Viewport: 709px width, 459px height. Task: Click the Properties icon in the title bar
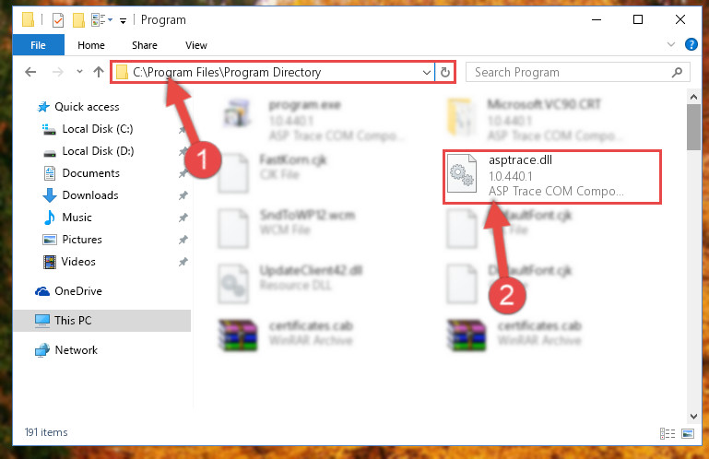point(58,20)
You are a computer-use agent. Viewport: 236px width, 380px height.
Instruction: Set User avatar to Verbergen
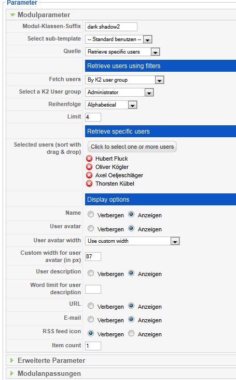coord(91,229)
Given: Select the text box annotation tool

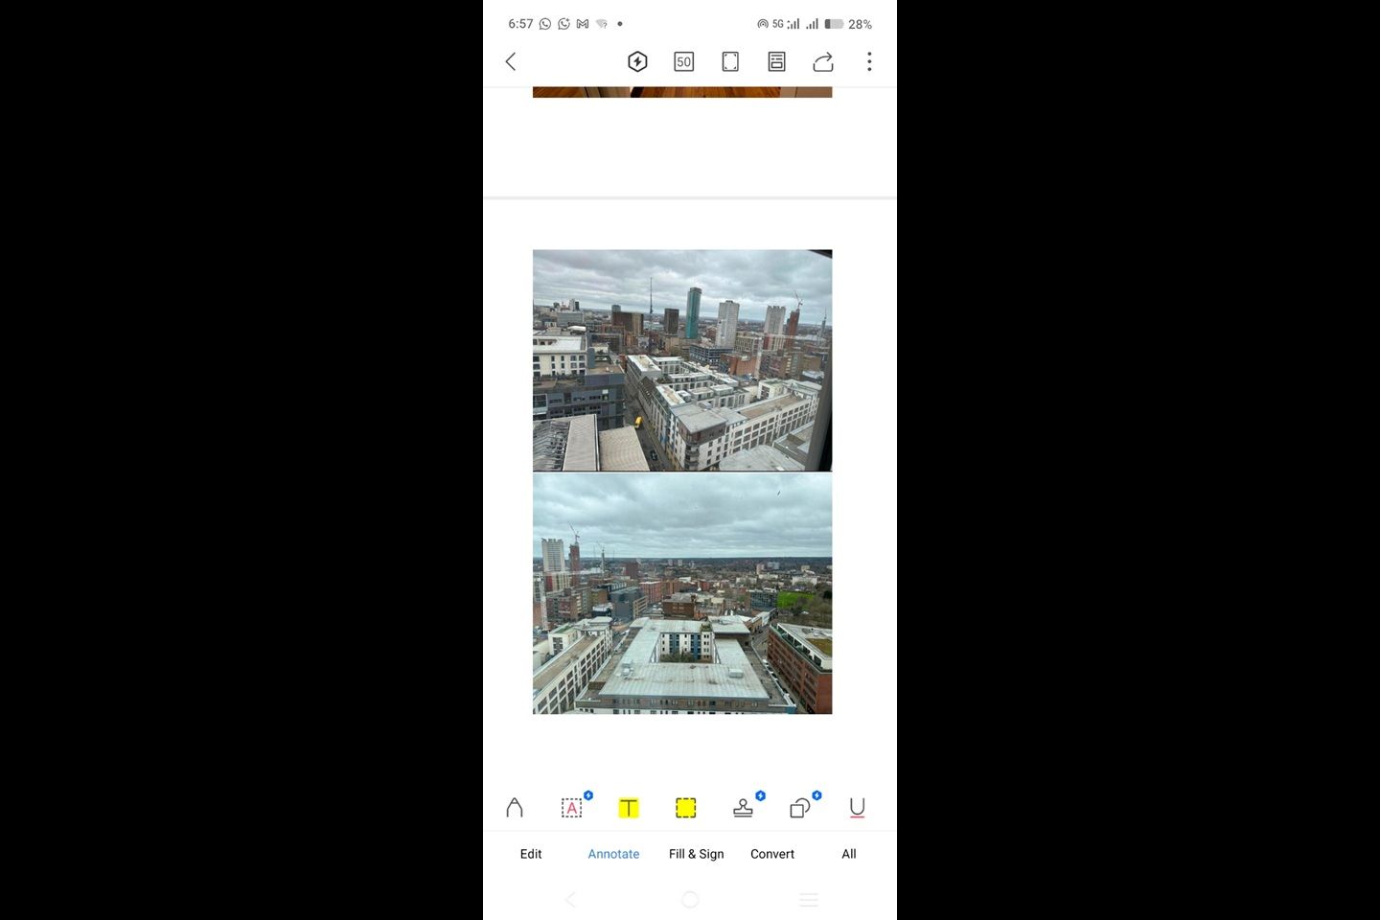Looking at the screenshot, I should pyautogui.click(x=572, y=808).
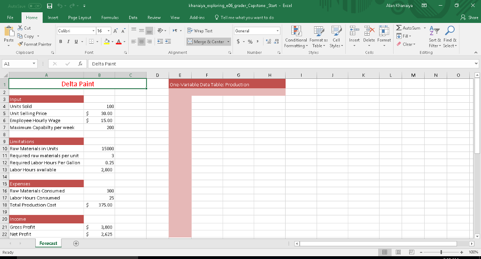Click the Insert Function fx icon
The width and height of the screenshot is (481, 259).
click(x=81, y=63)
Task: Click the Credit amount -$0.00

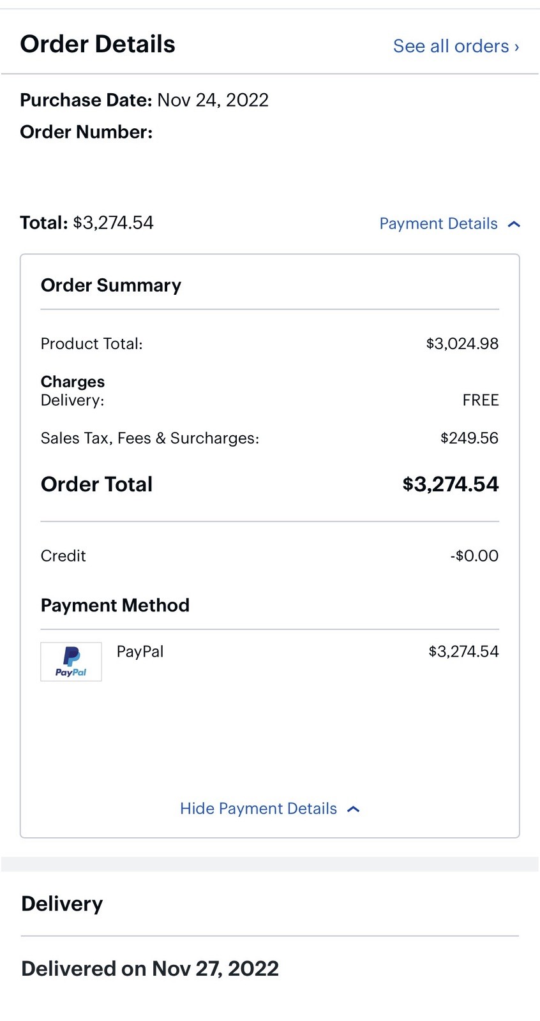Action: point(474,556)
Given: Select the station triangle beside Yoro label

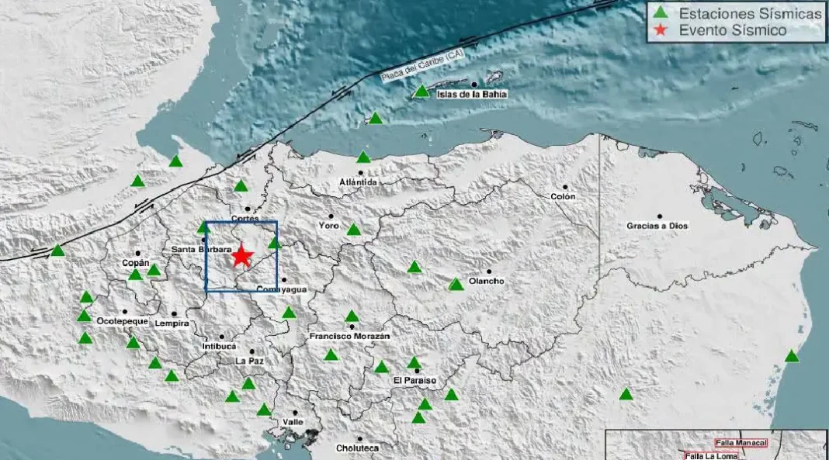Looking at the screenshot, I should 354,229.
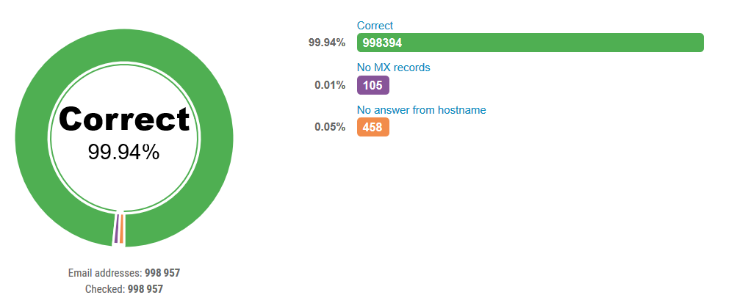The height and width of the screenshot is (306, 745).
Task: Select the orange slice in the donut chart
Action: [121, 229]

____

Exercise aim: All entries must come back exactly as written, though without their pictures.

Task solution:
Viewport: 709px width, 459px height. Task: Click the Properties icon in the title bar
point(58,20)
You are a computer-use agent. Viewport: 236px width, 380px height.
Instruction: Set User avatar to Verbergen
coord(91,229)
Given: Select the text box annotation tool

Looking at the screenshot, I should pyautogui.click(x=572, y=808).
Click the Insert Function fx icon
The width and height of the screenshot is (481, 259).
click(x=81, y=63)
Task: Click the Credit amount -$0.00

Action: point(474,556)
Given: Select the station triangle beside Yoro label

Looking at the screenshot, I should 354,229.
The height and width of the screenshot is (306, 745).
Task: Select the orange slice in the donut chart
Action: [121, 229]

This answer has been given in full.